> _RECORD EXCERPTS_:
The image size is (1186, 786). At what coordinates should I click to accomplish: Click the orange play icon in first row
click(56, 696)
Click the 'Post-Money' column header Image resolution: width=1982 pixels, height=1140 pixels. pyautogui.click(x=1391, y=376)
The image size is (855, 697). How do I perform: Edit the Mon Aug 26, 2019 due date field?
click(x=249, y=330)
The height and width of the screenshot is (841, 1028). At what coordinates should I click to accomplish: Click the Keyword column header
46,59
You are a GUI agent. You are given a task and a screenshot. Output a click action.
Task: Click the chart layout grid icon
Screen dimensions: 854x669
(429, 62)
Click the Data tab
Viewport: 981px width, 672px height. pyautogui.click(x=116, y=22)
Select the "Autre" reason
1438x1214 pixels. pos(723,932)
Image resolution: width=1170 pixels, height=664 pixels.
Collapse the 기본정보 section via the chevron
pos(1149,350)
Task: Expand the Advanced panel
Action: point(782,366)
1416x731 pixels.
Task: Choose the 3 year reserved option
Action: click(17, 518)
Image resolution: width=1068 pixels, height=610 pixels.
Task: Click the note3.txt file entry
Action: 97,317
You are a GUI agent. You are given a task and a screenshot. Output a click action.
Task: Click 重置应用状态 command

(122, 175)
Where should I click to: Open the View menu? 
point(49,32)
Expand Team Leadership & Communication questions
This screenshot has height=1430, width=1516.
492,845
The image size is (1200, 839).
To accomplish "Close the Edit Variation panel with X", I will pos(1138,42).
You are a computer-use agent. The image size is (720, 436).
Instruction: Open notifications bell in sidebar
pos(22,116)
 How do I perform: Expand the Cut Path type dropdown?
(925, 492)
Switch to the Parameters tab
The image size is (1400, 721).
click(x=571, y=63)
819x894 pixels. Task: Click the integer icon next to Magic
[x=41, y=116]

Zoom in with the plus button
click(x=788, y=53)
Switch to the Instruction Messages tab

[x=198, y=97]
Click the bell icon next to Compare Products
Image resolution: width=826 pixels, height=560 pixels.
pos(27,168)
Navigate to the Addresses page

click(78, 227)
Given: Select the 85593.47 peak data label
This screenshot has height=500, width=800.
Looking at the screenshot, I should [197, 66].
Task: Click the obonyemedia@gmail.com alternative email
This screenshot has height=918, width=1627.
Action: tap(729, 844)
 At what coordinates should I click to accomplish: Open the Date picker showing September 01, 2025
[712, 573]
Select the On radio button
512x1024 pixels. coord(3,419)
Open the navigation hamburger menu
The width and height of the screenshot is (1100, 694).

> _ABOUT THIS EXERCISE_: Repeat each record above precisely as written.

> _EXERCISE ANSWER_:
The image size is (1186, 786). At what coordinates should I click to accomplish: Click the orange play icon in first row
click(56, 696)
Click the 'Post-Money' column header Image resolution: width=1982 pixels, height=1140 pixels. pyautogui.click(x=1391, y=376)
The image size is (855, 697). How do I perform: Edit the Mon Aug 26, 2019 due date field?
click(x=249, y=330)
The height and width of the screenshot is (841, 1028). At what coordinates should I click to accomplish: Click the Keyword column header
46,59
You are a GUI agent. You are given a task and a screenshot. Output a click action.
Task: Click the chart layout grid icon
Screen dimensions: 854x669
(429, 62)
Click the Data tab
Viewport: 981px width, 672px height. pyautogui.click(x=116, y=22)
Select the "Autre" reason
1438x1214 pixels. pos(723,932)
Image resolution: width=1170 pixels, height=664 pixels.
Collapse the 기본정보 section via the chevron
pos(1149,350)
Task: Expand the Advanced panel
Action: point(782,366)
1416x731 pixels.
Task: Choose the 3 year reserved option
Action: click(17, 518)
Image resolution: width=1068 pixels, height=610 pixels.
Task: Click the note3.txt file entry
Action: 97,317
You are a GUI agent. You are given a task and a screenshot. Output a click action.
Task: Click 重置应用状态 command

(122, 175)
Where should I click to: Open the View menu? 
point(49,32)
Expand Team Leadership & Communication questions
This screenshot has height=1430, width=1516.
492,845
The image size is (1200, 839).
To accomplish "Close the Edit Variation panel with X", I will pos(1138,42).
You are a computer-use agent. The image size is (720, 436).
Instruction: Open notifications bell in sidebar
pos(22,116)
 How do I perform: Expand the Cut Path type dropdown?
(925, 492)
Switch to the Parameters tab
The image size is (1400, 721).
click(x=571, y=63)
819x894 pixels. Task: Click the integer icon next to Magic
[x=41, y=116]

Zoom in with the plus button
click(x=788, y=53)
Switch to the Instruction Messages tab

[x=198, y=97]
Click the bell icon next to Compare Products
Image resolution: width=826 pixels, height=560 pixels.
pos(27,168)
Navigate to the Addresses page

click(78, 227)
Given: Select the 85593.47 peak data label
This screenshot has height=500, width=800.
Looking at the screenshot, I should [197, 66].
Task: Click the obonyemedia@gmail.com alternative email
This screenshot has height=918, width=1627.
Action: tap(729, 844)
 At what coordinates should I click to accomplish: Open the Date picker showing September 01, 2025
[712, 573]
Select the On radio button
512x1024 pixels. coord(3,419)
Open the navigation hamburger menu
The width and height of the screenshot is (1100, 694).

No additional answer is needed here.